Debido a la gran diversidad climática y de suelos, existe la necesidad de adaptar los sistemas de producción según la región. Empresas e instituciones de investigación, como Embrapa y la Rede ILPF, han desarrollado cultivares de especies forrajeras adaptadas – técnicas de siembra directa en pasturas, además de la integración de modelos de recuperación que incorporan agricultura temporal en la formación del pasto. El sistema Santa Fé es uno de los ejemplos de técnicas incorporadas en el Cerrado, como muestra este artículo.

En la región norte, para intensificar la ganadería sin deforestar en la zona de la Amazonía, tal como aborda el proyecto Amazônia 2030, se utilizan sistemas como el pastoreo rotacionado (división del pasto en áreas más pequeñas), cruzamientos para mejorar la genética, inseminación artificial y terminación en corrales (piquetes) en régimen de tiempo parcial (semiconfinamiento) o total (confinamiento), con alimentación a base de granos y otros, después de pasar la mayor parte de la vida en el pasto.
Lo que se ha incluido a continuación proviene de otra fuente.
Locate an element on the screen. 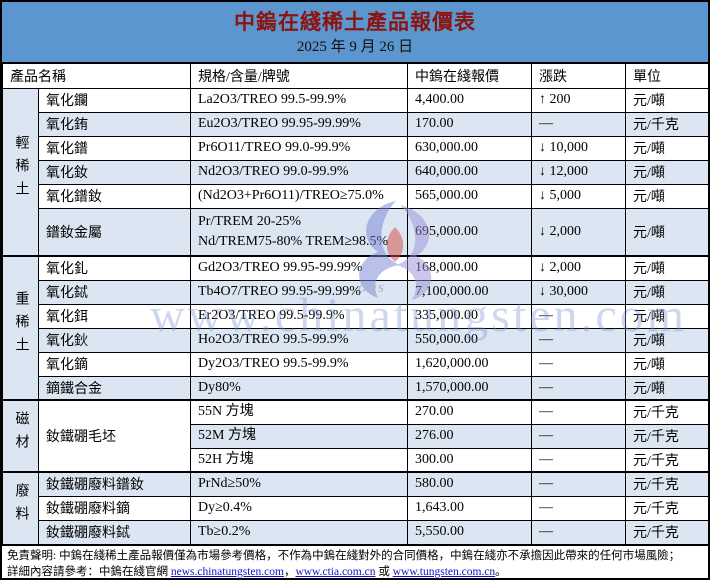 Image resolution: width=710 pixels, height=580 pixels. price-cell: 5,550.00 is located at coordinates (470, 532).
En estos casos de confinamiento y semiconfinamiento, la fase de engorde llegó a ser entre 11 y 23 veces más productiva que en las fincas tradicionales de baja productividad.

En el Sureste, la maximización de la producción de masa verde (forraje total producido naturalmente en la pastura) encuentra en la fertilización nitrogenada una buena práctica que también mejora la calidad de la pastura, aunque la práctica exige disponibilidad hídrica y temperaturas más elevadas. En el estado de São Paulo, la Embrapa Pecuária Sudeste recomienda que se realice entre los meses de marzo y octubre, cuando el clima está más cálido y hay mayor incidencia de lluvia. “El nitrógeno es uno de los nutrientes esenciales para el desarrollo de las plantas, junto con el fósforo (P) y el potasio (K). N proporciona aumento de la producción de pastura y, en consecuencia, permite elevar el número de animales por hectárea”, dice la publicación.
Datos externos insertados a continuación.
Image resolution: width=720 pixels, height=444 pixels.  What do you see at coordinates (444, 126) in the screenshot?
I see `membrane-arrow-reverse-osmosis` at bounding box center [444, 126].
En el Nordeste semiárido, las condiciones de manejo también son específicas. Por ello, sistemas de captación de agua de lluvia, como barragens subcutâneas, forman parte de las prácticas recomendadas para crear la infraestructura hídrica necesaria para un manejo sostenible, que contempla prácticas agroecológicas como la rotación de cultivos, cultivos asociados (práctica de cultivar dos o más especies vegetales en la misma área simultáneamente o con superposición de ciclos) y fertilización orgánica con uso de estiércol u otros componentes, según el documento Tecnologias de Convivência com o Semiárido Brasileiro.

Cultivares de pastos adaptados, siembra directa en pasturas, recuperación indirecta con agricultura e Integración Lavoura-Pecuária-Floresta son estrategias que, siempre que los productores las apliquen correctamente, son capaces de proporcionar una ganadería más productiva, sostenible y alineada con los estándares internacionales de conservación ambiental.